Já Castro afirmou que vai propor ao Senado que o piso da enfermagem fique de fora do teto de gastos do ano que vem, assim como os custos para manter o valor atual do Auxílio Brasil.

"Não basta você ter uma fonte para pagar porque nós temos a lei do teto de gastos, que é constitucional. Os dois principais candidatos à presidência são Lula e Bolsonaro. Ambos já se comprometeram a manter o Bolsa Família, que hoje é chamado de Auxílio Brasil, em R$ 600, porque os R$ 600 estão garantidos até dezembro", afirmou Castro.

"Todos sabemos que o Orçamento de 2023 não comporta essa despesa. Não tem espaço orçamentário. Só há uma alternativa, que é 'excepcionalizar' o teto de gastos. Se nós vamos realmente excepcionalizar o teto de gastos para cumprir a promessa que o Lula e o Bolsonaro fizeram, então vamos excepcionalizar para cumprir a questão da enfermagem, da farmácia popular", complementou.

Também estão em discussão ao menos outras quatro propostas: o remanejamento de recursos orçamentários; a reedição da repatriação de recursos alocados no exterior; a destinação direta de recursos da União para hospitais filantrópicos e Santas Casas; e o Regime Especial de Atualização e Regularização Patrimonial, proposta que já foi aprovada no Senado e está na Câmara dos Deputados.
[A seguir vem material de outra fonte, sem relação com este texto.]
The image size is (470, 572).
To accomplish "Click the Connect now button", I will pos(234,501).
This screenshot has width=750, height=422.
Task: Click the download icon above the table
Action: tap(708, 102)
Ainda na noite de segunda-feira, Pacheco afirmou que o remanejamento de recursos pode resultar na disponibilização de R$ 7 bilhões para o piso da categoria. Essa ação está prevista em um projeto de lei em tramitação no Senado que prevê o remanejamento de recursos orçamentários ociosos nos fundos de saúde de estados e municípios. Esses montantes poderiam ser destinados para cobrir o custo do piso nacional da enfermagem.

"Esse impacto do remanejamento orçamentário, que foi abordado pela consultoria, é de no mínimo R$ 7 bilhões, esse remanejamento de rubricas anteriores, de exercícios anteriores que poderiam ser utilizados em 2023 e 2024", afirmou Pacheco, após participar de evento da Associação dos Juízes Federais do Brasil.

O senador mineiro também apontou que a última repatriação de valores ao Brasil envolveu em torno de R$ 150 bilhões, resultando em arrecadação para os entes federados de R$ 46 bilhões. Esses recursos, argumenta, também poderiam ser usados para esse fim.

Pacheco afirmou que ainda não há data para a reunião com o ministro Luís Roberto Barroso, do STF. Ele afirmou que uma proposta que será levada se refere ao piso para as entidades privadas, que passaria por um processo de "inversão do ônus". Ou seja, antes de encontrar a fonte para bancar os custos extras, seria necessário medir o impacto para a iniciativa privada.

"Em relação a esse item específico, o que eu proporia como algo que considero absolutamente justo é que se pudesse ter a efetivação do piso nacional da enfermagem e uma aferição ao longo de 60 dias, 90 dias do que é o real impacto para o setor privado do piso nacional da categoria, para que, a partir desse impacto concretizado e demonstrado, nós possamos fazer uma desoneração que seja justa, uma desoneração que possa de fato equivaler ao impacto do que é para o setor privado", afirmou.

O piso nacional da enfermagem, aprovado pelo Congresso, fixou o salário de, no mínimo, R$ 4.750 para os enfermeiros. Técnicos em enfermagem devem receber 70% desse valor (R$ 3.325), e auxiliares de enfermagem e parteiros, 50% (R$ 2.375).

A decisão do STF que suspendeu o pagamento dos novos valores vale "até que seja esclarecido" o impacto financeiro da medida para estados, municípios, hospitais filantrópicos e Santas Casas.

Durante a reunião de líderes, senadores afirmaram que a questão foi "super dimensionada", já que alguns estados e municípios pagam acima do piso.

"Há aí um certo oportunismo de querer tirar proveito dessa situação. Fazendo as contas bem feitinhas, nós vamos ver que o problema não é tão grande assim, não", afirmou o senador Oriovisto Guimarães (Podemos-PR). "Eu acho que a gente deve caminhar para uma solução mista."